«И ненавидеть ложь»
Гораздо более актуальный и животрепещущий характер носил уточняющий вопрос: как жить в условиях этой лжи? как её противостоять? В то время ещё не прозвучал бескомпромиссный ответ на эти вопросы: «Жить не по лжи!» Но его аналог я прочёл и запомнил в шенгелиевском переводе «Дон Жуана»:
У древних персов три уменья прививали:
Гнуть лук, скакать верхом и ненавидеть ложь.
(Наиболее значимый для меня оборот «ненавидеть ложь» лежит на совести переводчика. В оригинале было по-другому: “To draw the bow, to ride and speak the truth” – «говорить правду»).
Это «ненавидеть ложь» стало для меня нравственным императивом. Правда, в весьма ограниченном понимании – я его соотносил в первую очередь с официальной ложью; что же касается до лжи обычной, в частной жизни, то теоретически я её, конечно, тоже не одобрял, но беспокоила она меня куда меньше. (В этом отношении я в невыгодную сторону отличался от встреченного впоследствии Алека Есенина-Вольпина, который занял позицию полного и бескомпромиссного отказа от всякой лжи; подозреваю, что подтолкнуло его к этому неприятие лжи официальной).
Что означало «ненавидеть ложь» применительно к условиям моей жизни? Прежде всего, я понимал, что полностью исключить официальную ложь из своей жизни невозможно и самоубийственно.

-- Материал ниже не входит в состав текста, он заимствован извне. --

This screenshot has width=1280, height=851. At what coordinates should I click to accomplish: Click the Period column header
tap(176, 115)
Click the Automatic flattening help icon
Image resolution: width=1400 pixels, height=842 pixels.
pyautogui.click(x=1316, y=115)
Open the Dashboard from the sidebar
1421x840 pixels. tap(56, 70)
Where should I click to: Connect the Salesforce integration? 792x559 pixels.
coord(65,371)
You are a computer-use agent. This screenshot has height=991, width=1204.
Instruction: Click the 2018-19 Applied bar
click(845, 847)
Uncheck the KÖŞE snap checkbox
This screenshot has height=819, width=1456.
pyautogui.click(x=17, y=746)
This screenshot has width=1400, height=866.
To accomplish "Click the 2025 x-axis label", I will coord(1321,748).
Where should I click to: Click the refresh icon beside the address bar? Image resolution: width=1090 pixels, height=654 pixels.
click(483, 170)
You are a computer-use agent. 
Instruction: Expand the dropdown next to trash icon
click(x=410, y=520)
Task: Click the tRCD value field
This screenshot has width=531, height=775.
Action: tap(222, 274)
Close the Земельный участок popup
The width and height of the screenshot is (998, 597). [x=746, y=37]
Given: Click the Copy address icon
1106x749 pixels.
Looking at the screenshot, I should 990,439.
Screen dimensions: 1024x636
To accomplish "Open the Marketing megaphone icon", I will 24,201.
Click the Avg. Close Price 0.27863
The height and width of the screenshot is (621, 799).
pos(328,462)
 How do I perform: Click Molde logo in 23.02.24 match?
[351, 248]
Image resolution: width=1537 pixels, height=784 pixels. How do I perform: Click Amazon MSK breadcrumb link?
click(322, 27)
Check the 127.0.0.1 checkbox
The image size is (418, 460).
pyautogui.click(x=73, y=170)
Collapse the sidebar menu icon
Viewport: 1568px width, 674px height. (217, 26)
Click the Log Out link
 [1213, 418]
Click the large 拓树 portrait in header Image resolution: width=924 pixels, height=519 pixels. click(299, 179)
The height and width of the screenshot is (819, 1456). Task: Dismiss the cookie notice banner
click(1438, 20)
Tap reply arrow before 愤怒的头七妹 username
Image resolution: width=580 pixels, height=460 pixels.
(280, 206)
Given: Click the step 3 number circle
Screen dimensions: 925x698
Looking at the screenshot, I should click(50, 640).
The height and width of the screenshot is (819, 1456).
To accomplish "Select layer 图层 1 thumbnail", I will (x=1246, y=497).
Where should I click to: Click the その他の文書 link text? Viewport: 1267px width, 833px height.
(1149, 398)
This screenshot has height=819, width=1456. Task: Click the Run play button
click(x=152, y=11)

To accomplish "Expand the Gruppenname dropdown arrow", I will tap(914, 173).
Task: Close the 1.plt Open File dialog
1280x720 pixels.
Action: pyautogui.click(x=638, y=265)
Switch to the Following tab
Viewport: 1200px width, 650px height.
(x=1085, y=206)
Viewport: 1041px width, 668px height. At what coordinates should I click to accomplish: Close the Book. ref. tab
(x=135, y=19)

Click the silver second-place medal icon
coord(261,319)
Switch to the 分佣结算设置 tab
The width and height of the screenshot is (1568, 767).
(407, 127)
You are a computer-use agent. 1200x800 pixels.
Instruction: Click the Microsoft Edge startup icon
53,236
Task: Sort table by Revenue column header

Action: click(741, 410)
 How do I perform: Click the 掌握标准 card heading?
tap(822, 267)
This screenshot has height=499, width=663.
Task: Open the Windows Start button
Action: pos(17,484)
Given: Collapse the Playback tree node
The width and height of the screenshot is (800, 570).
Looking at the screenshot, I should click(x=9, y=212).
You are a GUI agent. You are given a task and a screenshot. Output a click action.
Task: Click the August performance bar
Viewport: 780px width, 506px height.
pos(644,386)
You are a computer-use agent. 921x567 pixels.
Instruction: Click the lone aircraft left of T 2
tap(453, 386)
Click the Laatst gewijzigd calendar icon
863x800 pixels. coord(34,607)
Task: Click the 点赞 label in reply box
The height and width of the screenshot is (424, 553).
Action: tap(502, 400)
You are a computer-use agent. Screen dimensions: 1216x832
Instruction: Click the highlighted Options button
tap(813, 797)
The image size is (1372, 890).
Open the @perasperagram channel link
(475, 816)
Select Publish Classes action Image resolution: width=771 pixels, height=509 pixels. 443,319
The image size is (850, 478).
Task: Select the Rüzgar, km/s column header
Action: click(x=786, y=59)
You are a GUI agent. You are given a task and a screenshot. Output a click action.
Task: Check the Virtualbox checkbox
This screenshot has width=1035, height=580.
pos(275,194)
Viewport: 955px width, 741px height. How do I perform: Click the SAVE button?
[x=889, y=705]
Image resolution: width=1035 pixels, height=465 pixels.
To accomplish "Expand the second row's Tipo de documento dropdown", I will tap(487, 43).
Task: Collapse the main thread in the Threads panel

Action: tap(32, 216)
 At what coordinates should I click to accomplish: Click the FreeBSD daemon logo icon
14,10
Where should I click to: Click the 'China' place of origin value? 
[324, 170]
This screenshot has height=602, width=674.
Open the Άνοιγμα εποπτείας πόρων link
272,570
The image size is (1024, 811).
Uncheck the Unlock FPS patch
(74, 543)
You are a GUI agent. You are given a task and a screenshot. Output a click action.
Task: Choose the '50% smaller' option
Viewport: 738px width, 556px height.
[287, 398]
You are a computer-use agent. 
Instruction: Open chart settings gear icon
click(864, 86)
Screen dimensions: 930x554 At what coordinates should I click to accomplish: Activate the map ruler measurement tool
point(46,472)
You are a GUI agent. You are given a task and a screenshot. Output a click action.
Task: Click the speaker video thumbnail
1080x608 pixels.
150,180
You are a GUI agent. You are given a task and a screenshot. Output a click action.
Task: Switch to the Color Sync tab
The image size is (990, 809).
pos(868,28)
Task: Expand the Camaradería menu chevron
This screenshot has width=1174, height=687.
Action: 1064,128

Что же, я так и заявлю в школе: «Не хочу повторять ваше враньё о великом Сталине»? Остаётся одно: врать по минимуму. Только тогда, когда тебя уже припёрли к стенке и требуют: «Соври». Но и при этом процедить нечто сквозь зубы, не допуская ни одного лишнего слова.
Но в одном я твёрдо решил держаться принципа «не лгать». Это касалось вступления в комсомол. В те годы (да, в общем-то, почти до самого конца советской власти) в комсомол вступали практически все, во всяком случае, из учащейся городской молодёжи. Для меня же вопрос вступления в комсомол приобрёл символическое значение. Вступить в комсомол значило предать Толстого и Герцена; не вступлю – значит, продемонстрирую, что советская власть меня не сломала. Когда окружающие осознали мою позицию, давление на меня было громадным. Долгое время мне помогал мой возраст: все в классе уже были комсомольцами, а мне вступать было рано. Потом возраст подошёл (какой же он был – возраст вступления?), мне стали предлагать вступить. Обычно для многих вступление оттягивали, дескать, они ещё недостойны, должны подтянуться, лучше учиться и прочее. Мой случай был другим – отличник, лучший ученик, меня просто затягивали – и учителя, и комсомольские активисты. Не помню, какими доводами мне удавалось отбрехиваться. Трудней же всего было с родителями. Они сразу же восприняли мою позицию как вызов советской власти и пришли в ужас. Мама бесконечно уговаривала меня, убеждая, как опасна эта позиция. Потом на эту тему с родителями стали беседовать учителя – в частности, после упоминавшегося случая, когда я что-то не то написал в школьном сочинении. Но я стоял твёрдо. И выстоял – не знаю, как у меня хватило на это силы.